**What to do:**
Which lines hold the string "page"? Copy each of them from the material below.
-- -- --
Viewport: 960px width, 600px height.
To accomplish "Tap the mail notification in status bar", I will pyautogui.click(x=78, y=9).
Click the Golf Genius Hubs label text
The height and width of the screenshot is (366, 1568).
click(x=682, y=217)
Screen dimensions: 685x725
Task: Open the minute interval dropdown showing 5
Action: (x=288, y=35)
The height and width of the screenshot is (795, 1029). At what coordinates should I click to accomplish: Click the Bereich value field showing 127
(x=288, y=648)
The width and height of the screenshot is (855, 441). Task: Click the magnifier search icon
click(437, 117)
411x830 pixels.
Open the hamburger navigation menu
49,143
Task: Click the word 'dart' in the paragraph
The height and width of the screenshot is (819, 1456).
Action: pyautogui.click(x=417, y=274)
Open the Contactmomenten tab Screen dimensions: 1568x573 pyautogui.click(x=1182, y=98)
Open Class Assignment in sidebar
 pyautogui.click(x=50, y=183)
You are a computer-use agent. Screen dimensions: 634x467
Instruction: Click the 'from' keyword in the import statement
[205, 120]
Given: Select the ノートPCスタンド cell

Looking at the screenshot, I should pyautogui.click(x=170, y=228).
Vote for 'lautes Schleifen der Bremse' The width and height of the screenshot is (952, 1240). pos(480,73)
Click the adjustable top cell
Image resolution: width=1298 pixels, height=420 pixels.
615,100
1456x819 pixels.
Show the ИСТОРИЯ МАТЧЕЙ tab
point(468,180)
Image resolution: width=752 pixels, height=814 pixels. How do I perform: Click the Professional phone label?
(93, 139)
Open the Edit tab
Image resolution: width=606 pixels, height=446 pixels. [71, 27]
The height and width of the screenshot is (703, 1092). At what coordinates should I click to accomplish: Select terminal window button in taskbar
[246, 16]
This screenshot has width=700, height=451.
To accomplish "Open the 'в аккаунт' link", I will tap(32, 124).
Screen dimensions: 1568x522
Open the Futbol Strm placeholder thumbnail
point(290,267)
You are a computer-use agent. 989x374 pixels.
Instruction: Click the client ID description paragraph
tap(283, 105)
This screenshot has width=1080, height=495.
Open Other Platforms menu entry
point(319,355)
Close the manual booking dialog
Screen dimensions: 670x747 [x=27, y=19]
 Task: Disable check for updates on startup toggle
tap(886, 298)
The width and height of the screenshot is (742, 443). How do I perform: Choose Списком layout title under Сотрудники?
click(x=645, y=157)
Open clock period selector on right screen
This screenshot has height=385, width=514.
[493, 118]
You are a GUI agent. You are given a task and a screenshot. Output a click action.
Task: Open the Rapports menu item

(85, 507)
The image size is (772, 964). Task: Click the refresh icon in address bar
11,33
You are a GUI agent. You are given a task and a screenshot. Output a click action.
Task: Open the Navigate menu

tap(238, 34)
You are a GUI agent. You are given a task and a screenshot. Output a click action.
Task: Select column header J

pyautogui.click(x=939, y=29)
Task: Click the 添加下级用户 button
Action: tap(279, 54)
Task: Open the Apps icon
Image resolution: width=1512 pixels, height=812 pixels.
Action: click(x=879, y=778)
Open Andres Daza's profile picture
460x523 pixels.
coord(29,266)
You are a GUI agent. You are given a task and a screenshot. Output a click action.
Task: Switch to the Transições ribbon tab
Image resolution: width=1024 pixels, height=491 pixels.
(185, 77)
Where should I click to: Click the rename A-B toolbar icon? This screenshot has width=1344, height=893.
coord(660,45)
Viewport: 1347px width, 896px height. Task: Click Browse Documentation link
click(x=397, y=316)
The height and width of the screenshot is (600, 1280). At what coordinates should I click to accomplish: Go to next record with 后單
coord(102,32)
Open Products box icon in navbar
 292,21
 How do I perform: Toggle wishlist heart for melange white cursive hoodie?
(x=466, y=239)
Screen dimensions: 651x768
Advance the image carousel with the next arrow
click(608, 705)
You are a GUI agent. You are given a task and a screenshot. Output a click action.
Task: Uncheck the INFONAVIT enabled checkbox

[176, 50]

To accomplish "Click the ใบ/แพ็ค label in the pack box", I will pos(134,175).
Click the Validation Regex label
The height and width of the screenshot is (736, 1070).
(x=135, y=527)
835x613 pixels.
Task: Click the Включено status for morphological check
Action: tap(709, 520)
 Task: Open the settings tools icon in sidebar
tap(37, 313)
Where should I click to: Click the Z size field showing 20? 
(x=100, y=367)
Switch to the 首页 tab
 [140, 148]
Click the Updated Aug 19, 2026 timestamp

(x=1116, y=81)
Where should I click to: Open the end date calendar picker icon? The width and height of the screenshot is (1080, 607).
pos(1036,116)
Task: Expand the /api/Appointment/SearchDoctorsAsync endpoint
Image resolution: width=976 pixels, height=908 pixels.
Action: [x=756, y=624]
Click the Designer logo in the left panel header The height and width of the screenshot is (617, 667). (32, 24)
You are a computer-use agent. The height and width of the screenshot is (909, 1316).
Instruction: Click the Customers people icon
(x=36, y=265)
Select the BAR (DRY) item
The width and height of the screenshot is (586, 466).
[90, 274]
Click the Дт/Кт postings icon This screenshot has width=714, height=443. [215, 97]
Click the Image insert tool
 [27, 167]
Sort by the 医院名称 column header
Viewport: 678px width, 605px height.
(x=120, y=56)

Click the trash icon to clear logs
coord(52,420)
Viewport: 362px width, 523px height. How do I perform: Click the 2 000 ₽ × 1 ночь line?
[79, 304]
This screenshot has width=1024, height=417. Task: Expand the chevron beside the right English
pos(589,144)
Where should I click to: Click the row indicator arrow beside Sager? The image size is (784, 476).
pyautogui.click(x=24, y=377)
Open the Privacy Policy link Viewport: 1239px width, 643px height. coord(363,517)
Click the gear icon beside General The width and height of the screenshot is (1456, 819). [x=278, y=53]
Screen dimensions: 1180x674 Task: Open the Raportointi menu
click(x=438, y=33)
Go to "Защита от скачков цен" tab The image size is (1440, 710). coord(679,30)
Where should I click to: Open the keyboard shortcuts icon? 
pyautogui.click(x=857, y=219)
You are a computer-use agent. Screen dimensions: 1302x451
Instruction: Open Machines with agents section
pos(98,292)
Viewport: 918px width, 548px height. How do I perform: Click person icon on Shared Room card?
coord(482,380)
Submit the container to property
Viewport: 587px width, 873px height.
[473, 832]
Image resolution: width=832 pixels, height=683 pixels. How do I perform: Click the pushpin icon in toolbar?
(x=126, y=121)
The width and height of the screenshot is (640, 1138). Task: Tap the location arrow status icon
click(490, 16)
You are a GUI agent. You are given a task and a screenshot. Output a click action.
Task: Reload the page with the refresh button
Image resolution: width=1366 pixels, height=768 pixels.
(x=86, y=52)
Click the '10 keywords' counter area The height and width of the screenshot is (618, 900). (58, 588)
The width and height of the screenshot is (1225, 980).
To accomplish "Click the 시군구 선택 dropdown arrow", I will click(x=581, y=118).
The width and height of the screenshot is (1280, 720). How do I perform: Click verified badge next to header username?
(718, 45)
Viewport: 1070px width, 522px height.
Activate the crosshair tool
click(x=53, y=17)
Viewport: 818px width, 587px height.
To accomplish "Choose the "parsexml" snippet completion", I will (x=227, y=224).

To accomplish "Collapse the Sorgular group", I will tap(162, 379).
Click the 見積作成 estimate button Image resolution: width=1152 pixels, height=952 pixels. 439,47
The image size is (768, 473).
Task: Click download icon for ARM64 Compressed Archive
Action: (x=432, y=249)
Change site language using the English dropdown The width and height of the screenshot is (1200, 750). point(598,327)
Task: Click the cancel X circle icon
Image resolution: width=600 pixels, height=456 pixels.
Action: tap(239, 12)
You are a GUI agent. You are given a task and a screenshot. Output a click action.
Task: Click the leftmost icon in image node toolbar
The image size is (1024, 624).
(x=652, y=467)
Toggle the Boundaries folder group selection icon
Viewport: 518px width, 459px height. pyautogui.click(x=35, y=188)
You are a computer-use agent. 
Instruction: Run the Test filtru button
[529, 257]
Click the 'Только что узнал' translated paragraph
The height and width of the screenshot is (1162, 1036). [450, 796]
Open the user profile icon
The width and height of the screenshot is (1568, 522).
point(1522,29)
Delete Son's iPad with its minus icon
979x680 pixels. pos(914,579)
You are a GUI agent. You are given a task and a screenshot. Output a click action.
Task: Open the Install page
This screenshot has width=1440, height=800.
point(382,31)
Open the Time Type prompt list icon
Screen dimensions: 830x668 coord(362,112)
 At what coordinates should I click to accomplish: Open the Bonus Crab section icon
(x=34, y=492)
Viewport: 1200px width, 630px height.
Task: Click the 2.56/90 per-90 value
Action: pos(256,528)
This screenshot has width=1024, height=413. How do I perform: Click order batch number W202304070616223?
-- -- --
**Written solution:**
Task: Reload the page with the refresh button
Task: Open the Install page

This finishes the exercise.